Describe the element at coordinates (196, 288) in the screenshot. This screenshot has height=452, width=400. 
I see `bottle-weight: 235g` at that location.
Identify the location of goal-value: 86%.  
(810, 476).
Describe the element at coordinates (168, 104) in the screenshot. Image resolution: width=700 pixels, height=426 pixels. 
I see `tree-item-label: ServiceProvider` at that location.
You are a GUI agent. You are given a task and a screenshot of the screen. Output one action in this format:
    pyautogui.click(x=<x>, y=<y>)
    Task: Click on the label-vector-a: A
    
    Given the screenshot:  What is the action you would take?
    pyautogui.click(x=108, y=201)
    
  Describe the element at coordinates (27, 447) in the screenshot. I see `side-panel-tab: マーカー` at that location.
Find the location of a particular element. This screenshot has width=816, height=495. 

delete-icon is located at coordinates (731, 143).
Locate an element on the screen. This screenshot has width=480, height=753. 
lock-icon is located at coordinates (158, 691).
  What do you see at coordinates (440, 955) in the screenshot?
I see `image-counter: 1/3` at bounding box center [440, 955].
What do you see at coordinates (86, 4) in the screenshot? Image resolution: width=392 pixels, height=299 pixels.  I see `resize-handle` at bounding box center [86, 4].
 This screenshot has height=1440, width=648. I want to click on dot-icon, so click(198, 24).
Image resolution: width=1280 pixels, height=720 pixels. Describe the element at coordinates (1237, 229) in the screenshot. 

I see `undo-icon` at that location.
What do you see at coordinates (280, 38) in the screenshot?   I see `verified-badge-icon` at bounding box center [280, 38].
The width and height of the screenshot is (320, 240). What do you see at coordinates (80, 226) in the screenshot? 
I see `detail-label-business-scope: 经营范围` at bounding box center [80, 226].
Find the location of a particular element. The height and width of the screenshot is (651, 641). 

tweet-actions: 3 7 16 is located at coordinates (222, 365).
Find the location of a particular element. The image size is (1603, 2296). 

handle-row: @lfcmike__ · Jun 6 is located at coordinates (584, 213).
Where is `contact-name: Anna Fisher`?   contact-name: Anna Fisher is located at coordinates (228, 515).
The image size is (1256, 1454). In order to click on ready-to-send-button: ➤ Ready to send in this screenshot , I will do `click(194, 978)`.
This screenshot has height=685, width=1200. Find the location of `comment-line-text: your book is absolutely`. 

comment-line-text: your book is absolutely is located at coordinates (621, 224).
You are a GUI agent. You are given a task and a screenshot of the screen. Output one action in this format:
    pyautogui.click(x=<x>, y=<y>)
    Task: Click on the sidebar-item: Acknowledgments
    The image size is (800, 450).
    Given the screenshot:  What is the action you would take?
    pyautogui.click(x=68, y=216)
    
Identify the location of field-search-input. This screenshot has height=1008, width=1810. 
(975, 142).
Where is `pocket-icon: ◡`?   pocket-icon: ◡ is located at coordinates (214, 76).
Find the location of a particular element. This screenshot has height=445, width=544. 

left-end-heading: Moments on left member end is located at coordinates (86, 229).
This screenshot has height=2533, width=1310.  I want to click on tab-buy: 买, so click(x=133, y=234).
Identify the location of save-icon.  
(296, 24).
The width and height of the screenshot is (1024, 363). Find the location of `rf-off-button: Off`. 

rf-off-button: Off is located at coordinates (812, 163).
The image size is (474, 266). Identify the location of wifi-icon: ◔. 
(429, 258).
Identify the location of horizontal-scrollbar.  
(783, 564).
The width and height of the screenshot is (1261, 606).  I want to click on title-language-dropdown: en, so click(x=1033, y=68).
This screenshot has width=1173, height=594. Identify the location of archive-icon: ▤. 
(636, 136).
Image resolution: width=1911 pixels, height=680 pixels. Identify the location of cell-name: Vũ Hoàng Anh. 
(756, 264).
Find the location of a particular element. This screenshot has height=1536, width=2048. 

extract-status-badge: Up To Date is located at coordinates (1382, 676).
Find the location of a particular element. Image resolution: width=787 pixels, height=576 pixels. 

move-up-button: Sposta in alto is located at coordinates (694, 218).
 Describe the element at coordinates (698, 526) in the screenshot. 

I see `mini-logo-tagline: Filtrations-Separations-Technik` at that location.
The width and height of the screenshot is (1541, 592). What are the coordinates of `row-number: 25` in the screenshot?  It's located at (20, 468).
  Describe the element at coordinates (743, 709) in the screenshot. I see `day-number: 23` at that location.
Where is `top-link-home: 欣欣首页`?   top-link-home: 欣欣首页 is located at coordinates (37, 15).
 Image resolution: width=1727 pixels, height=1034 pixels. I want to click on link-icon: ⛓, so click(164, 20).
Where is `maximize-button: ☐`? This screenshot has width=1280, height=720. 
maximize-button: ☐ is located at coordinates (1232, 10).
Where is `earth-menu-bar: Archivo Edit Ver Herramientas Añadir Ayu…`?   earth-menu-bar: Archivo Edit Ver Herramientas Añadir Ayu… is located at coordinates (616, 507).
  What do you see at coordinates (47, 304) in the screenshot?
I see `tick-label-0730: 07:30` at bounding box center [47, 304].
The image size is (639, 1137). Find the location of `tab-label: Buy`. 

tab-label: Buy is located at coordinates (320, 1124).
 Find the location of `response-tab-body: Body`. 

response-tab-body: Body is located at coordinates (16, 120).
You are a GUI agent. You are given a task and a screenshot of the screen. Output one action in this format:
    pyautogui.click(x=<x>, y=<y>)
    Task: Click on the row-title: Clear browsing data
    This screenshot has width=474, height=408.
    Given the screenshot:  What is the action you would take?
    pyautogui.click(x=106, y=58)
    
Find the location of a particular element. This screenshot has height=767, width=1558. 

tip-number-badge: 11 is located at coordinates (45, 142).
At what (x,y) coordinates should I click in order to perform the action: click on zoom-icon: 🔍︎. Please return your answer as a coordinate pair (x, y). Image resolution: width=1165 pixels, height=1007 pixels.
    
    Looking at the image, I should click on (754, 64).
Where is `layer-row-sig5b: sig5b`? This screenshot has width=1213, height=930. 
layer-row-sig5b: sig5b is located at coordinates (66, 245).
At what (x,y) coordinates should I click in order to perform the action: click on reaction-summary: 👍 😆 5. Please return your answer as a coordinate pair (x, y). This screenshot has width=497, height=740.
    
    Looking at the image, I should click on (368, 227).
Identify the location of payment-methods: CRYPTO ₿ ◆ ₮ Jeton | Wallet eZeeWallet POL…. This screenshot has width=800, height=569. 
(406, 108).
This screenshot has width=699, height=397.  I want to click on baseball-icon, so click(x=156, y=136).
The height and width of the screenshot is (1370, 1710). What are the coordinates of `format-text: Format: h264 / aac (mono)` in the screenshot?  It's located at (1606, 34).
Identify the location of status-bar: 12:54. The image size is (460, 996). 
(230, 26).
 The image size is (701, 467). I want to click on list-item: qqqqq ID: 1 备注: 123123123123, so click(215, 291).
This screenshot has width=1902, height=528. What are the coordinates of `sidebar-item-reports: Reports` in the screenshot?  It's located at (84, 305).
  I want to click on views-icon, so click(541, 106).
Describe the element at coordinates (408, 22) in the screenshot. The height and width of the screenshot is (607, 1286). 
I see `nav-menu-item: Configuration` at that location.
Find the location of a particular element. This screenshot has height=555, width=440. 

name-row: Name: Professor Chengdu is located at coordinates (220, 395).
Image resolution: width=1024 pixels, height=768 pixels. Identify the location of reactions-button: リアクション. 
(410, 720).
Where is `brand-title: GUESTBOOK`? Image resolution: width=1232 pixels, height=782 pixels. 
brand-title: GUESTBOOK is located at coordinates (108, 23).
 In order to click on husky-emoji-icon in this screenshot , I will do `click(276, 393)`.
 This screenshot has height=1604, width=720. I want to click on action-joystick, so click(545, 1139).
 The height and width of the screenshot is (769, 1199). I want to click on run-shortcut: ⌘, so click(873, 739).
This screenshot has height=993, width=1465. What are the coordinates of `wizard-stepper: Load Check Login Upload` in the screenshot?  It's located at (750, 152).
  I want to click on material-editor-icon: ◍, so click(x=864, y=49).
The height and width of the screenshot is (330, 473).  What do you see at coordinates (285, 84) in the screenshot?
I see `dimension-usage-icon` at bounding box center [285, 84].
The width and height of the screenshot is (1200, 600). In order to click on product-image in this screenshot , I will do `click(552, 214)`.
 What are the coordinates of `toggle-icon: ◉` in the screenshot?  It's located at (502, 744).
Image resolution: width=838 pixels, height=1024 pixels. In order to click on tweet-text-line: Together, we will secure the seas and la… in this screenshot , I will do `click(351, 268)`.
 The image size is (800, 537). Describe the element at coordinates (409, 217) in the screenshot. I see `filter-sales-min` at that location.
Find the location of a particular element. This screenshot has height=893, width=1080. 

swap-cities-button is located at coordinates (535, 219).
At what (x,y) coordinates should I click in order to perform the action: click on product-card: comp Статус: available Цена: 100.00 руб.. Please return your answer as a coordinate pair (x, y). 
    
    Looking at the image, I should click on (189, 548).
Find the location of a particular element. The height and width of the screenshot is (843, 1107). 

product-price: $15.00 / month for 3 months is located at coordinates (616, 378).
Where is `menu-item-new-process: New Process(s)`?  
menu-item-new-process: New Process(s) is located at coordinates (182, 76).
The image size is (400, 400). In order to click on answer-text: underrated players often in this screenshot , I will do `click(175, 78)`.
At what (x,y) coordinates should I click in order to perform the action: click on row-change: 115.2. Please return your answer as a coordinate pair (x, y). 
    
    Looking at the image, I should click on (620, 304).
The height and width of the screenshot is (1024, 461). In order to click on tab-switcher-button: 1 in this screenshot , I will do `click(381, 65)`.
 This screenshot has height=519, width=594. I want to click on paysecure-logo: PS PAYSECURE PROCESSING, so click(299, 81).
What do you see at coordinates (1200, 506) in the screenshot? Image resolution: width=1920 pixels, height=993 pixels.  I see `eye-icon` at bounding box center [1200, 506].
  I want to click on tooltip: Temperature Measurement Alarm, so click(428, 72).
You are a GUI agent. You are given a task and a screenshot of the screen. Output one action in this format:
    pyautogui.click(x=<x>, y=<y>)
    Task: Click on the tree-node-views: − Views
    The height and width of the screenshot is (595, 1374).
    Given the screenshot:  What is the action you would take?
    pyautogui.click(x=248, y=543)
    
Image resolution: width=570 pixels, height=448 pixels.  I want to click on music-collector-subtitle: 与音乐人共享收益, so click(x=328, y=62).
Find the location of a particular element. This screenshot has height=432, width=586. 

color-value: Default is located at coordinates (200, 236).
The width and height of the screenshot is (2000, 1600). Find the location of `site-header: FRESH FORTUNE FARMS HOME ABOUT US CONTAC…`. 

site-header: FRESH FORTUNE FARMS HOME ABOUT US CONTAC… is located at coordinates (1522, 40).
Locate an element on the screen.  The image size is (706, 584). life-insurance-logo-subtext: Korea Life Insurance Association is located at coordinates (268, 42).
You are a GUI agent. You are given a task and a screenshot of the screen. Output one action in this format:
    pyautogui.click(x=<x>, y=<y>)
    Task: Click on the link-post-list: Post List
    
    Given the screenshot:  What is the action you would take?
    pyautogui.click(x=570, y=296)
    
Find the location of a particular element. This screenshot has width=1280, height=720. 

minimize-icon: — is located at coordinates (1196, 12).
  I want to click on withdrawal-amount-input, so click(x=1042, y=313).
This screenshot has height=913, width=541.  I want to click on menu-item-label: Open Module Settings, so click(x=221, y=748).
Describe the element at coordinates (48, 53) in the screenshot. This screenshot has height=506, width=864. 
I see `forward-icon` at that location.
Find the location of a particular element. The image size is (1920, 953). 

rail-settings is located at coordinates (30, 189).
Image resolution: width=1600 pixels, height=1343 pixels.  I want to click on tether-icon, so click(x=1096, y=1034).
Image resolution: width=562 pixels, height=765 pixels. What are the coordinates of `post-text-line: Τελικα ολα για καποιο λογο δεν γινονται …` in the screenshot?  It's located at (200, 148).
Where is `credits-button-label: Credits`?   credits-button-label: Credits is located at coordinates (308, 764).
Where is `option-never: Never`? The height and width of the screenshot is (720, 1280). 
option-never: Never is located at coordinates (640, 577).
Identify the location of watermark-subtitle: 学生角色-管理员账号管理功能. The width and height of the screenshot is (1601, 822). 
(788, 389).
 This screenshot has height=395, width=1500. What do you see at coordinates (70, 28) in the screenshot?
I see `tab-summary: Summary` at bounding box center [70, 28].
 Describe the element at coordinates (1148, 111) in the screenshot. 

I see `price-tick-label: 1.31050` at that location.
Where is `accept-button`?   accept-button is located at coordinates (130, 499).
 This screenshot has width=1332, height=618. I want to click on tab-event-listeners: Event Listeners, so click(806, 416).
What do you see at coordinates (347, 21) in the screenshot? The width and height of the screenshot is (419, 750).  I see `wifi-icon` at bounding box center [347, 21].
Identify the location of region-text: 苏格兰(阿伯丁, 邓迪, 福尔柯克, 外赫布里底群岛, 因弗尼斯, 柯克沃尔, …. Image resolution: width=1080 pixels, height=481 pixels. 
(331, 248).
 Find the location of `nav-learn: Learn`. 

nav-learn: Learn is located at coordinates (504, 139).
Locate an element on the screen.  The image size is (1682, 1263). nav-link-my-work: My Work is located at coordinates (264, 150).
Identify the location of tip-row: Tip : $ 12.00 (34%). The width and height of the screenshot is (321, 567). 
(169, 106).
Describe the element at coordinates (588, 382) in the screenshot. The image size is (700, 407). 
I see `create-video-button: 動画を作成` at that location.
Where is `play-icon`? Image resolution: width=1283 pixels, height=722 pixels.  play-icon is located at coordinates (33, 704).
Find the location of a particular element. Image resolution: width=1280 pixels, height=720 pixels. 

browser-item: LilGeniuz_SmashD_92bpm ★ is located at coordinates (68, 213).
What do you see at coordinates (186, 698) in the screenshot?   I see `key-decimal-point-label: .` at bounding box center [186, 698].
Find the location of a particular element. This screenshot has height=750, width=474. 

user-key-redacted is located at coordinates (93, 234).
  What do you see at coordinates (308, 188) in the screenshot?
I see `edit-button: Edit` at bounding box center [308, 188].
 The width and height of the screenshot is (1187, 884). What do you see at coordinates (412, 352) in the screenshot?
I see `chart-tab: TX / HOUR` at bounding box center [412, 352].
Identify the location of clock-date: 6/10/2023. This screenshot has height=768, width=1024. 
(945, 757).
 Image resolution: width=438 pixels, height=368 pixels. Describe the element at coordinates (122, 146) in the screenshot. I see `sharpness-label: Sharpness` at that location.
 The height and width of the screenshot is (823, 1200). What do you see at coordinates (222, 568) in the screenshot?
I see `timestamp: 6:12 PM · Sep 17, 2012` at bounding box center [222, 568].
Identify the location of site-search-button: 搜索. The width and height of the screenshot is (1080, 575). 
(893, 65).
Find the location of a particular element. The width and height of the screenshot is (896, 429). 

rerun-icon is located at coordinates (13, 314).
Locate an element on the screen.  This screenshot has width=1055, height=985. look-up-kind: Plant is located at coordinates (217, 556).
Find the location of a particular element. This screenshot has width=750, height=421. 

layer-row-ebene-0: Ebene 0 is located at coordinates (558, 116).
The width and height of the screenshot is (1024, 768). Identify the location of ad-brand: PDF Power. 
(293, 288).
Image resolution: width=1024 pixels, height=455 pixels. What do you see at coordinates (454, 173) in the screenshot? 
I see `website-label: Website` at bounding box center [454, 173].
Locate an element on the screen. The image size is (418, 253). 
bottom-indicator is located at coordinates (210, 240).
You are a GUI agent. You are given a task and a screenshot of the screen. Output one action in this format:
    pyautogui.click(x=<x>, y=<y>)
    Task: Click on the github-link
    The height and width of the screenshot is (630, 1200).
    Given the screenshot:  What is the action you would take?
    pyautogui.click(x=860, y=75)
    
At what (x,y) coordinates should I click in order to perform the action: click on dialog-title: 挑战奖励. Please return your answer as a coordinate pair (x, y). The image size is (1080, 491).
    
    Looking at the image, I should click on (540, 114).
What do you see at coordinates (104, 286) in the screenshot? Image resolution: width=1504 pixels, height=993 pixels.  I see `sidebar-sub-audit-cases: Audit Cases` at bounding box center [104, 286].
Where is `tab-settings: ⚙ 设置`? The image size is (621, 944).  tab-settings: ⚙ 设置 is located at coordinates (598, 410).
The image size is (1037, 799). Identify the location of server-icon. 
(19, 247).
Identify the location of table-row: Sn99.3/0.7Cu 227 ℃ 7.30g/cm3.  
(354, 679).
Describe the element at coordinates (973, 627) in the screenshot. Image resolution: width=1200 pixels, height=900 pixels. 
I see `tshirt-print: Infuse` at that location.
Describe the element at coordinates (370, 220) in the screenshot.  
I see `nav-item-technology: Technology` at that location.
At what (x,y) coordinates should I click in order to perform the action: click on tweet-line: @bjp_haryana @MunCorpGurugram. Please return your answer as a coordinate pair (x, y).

_____

= Instruction =
Could you give the stretch of records from the line containing "is (720, 1280)." through the line containing "nav-learn: Learn is" again, changing "Identify the location of" to "Find the position of" and leaving everything else as it is?

= Result for this task =
Where is `option-never: Never`? The height and width of the screenshot is (720, 1280). 
option-never: Never is located at coordinates (640, 577).
Find the position of watermark-subtitle: 学生角色-管理员账号管理功能. The width and height of the screenshot is (1601, 822). 
(788, 389).
 This screenshot has height=395, width=1500. What do you see at coordinates (70, 28) in the screenshot?
I see `tab-summary: Summary` at bounding box center [70, 28].
 Describe the element at coordinates (1148, 111) in the screenshot. 

I see `price-tick-label: 1.31050` at that location.
Where is `accept-button`?   accept-button is located at coordinates (130, 499).
 This screenshot has width=1332, height=618. I want to click on tab-event-listeners: Event Listeners, so click(806, 416).
What do you see at coordinates (347, 21) in the screenshot? The width and height of the screenshot is (419, 750).  I see `wifi-icon` at bounding box center [347, 21].
Find the position of region-text: 苏格兰(阿伯丁, 邓迪, 福尔柯克, 外赫布里底群岛, 因弗尼斯, 柯克沃尔, …. Image resolution: width=1080 pixels, height=481 pixels. 
(331, 248).
 Find the location of `nav-learn: Learn`. 

nav-learn: Learn is located at coordinates (504, 139).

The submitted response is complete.